Taxpayer funds spent on anti-deportation lawyers as Home Office gives £17,647 to campaigners

Taxpayer funds are being spent on anti-deportation lawyers as the Home Office signs off on £17,647 in grants to radical campaign group

  • Home Office handing £17,467 to campaigners fighting Priti Patel’s Rwanda plan
  • Chief exec of recipient Migrants Organise said plan is ‘kidnapping’ of refugees 
  • Taxpayer-funded grants also given to firms trying to stop Channel deportations
  • Further £240k given to project trying to make deportation plane blocking legal

Taxpayer funds are being spent on anti-deportation lawyers and activists protesting against Priti Patel’s plan to send illegal immigrants to Rwanda, The Mail on Sunday can reveal.

Home Office mandarins signed off £17,647 in grants to a radical campaign group that last week staged a protest outside the department about its own policy.

Government grants have also been given to law firms working to prevent Channel migrants from being returned to France.

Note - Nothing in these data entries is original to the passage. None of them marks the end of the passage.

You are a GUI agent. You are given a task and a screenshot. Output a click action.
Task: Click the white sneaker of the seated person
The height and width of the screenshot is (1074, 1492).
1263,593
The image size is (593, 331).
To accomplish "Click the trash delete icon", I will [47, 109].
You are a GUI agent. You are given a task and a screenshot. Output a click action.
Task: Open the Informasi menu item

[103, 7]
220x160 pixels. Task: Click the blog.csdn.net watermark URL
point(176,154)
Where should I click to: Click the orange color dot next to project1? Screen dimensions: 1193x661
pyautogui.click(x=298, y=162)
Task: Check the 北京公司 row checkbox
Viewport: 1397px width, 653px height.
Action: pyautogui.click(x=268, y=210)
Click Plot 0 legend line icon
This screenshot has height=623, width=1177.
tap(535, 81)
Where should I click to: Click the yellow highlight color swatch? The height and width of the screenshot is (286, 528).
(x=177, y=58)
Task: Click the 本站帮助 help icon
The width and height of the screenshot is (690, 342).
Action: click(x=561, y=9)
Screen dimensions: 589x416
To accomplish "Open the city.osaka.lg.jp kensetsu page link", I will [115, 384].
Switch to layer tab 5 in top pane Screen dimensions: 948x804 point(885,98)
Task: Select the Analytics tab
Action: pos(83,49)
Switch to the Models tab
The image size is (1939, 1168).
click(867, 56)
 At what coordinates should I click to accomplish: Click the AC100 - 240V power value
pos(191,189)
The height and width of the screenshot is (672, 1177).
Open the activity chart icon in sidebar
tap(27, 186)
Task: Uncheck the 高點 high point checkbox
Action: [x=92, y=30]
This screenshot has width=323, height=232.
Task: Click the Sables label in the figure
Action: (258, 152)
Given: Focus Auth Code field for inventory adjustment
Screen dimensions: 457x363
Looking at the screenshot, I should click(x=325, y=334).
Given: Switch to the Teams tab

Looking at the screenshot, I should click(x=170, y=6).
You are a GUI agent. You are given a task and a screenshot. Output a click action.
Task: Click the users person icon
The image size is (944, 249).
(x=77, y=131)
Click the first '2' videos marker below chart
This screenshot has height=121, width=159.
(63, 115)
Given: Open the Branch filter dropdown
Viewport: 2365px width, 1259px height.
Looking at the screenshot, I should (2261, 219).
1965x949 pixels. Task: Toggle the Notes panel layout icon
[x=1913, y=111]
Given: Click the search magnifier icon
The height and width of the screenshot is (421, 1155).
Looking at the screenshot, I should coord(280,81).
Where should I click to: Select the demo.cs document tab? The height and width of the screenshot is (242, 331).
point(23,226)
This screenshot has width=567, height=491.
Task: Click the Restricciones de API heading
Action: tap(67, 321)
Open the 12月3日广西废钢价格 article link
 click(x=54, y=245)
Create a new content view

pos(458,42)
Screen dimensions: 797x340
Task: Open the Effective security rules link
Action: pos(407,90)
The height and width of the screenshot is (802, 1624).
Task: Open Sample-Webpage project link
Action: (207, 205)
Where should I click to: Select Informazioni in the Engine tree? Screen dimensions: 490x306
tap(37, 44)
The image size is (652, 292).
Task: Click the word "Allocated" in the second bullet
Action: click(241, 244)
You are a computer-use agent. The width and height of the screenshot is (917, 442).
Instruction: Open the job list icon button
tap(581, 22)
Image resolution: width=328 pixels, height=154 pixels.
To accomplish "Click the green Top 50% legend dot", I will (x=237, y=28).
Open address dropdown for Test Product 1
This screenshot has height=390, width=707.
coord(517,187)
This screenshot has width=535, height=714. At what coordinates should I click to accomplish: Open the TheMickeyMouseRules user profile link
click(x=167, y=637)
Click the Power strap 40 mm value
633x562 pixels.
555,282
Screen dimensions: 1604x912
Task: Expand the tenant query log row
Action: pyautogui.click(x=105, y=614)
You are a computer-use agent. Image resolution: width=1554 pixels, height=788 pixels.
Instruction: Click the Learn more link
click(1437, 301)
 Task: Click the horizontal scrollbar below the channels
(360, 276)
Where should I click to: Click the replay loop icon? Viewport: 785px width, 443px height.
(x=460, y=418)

Home Office mandarins signed off on grants for campaigners protesting department’s own Rwanda policy, which was announced by the Home Secretary in Kigali (pictured) this week

In 2020-21, the Home Office gave Migrants Organise a £17,647 grant, new transparency figures have shown.  

This is on top of £11,502 in the previous two years.

Last Thursday, Migrants Organise promoted a protest outside the Home Office against the Rwanda deal.

Its chief executive Zrinka Bralo claimed Ms Patel’s plan amounted to ‘kidnapping and deportation of refugees’.

The chief executive of one funded group said the government is 'kidnapping' migrants

The chief executive of one funded group said the government is ‘kidnapping’ migrants

Meanwhile, UK Research and Innovation (UKRI), a quango set up by the Department for Business, Energy and Industrial Strategy, gave £240,000 to a project aiming to decriminalise activists who help illegal migrants – including those who block deportation planes from taking off.

Elliot Keck, investigations campaign manager of the TaxPayers’ Alliance, said: ‘Taxpayers’ cash should not be propping up controversial campaigners.’

A UKRI spokesman said: ‘Applicants to UKRI research grants are free to research any topic within our remit. 

‘The process is highly competitive and the decision to fund these research projects is made via a rigorous peer review process based on excellence.’